» What this task involves:
Could you set down the records below exactly as they are, with no pictures?

» Provided entries:

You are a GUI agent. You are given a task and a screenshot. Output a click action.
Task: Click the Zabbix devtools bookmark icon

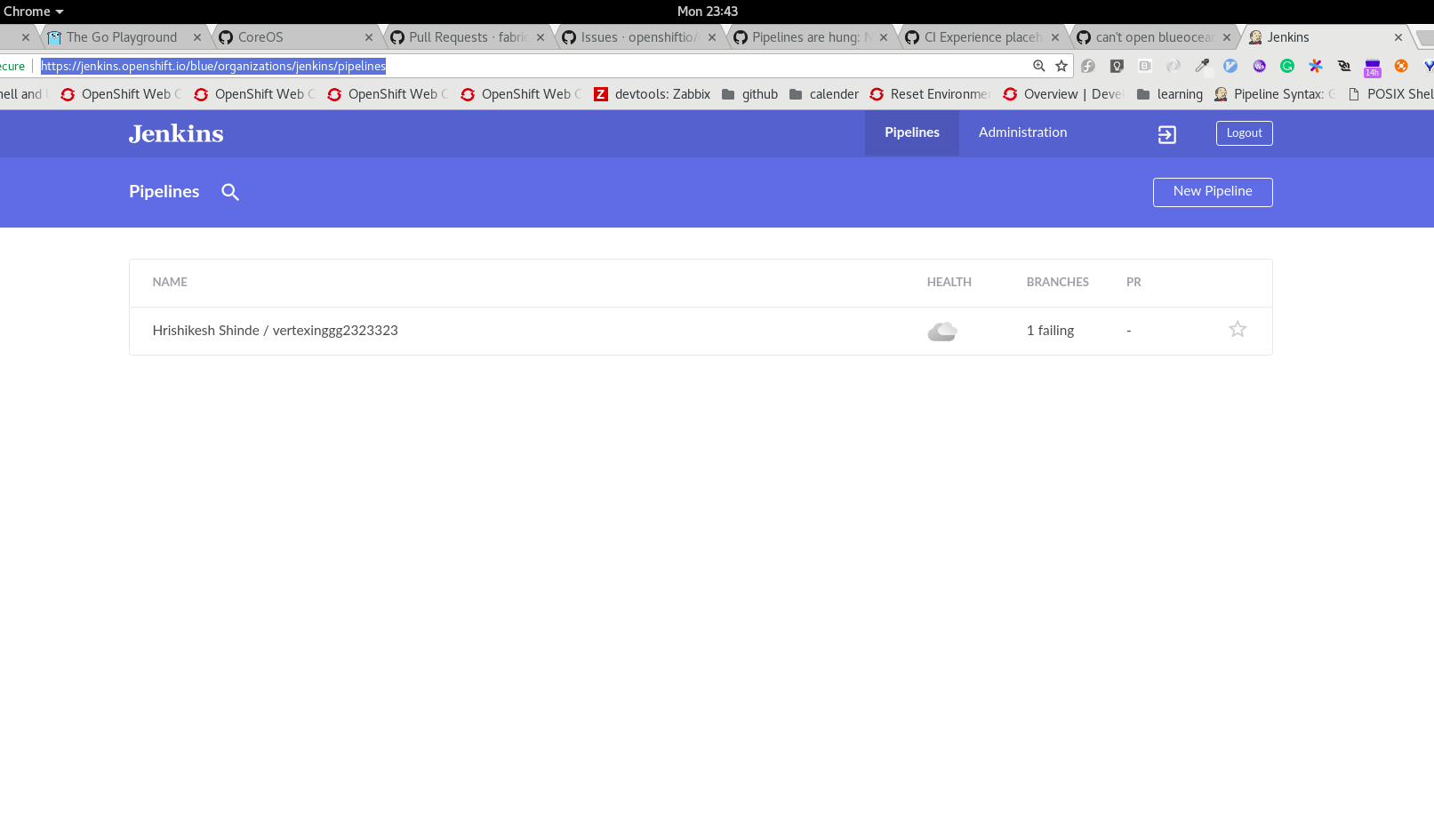(602, 93)
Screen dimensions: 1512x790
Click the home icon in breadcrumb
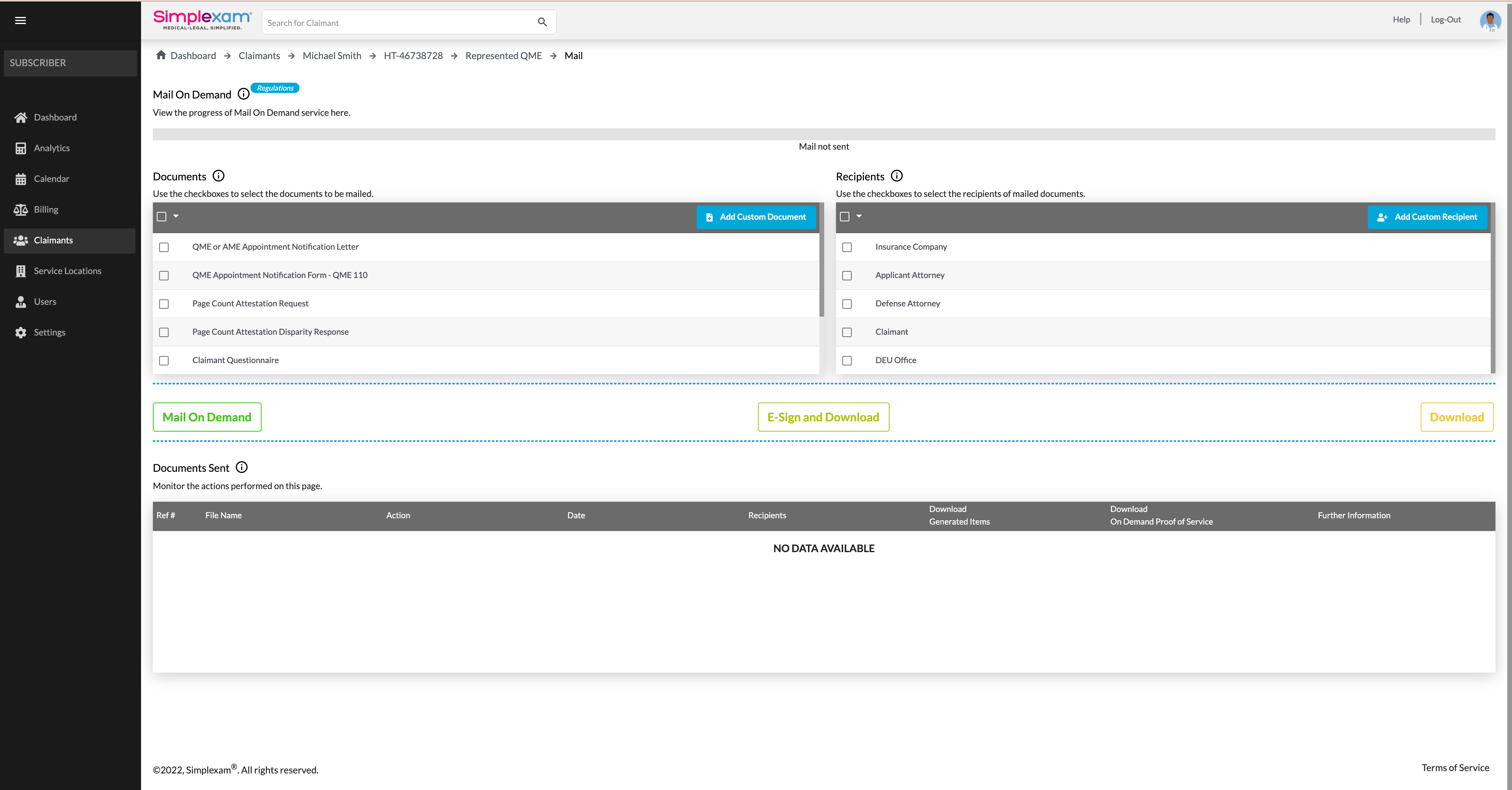161,55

» Result of this exercise:
You are a GUI agent. You are given a task and a screenshot. Output a click action.
Task: Click the Zabbix devtools bookmark icon

(602, 93)
Screen dimensions: 1512x790
Click the home icon in breadcrumb
161,55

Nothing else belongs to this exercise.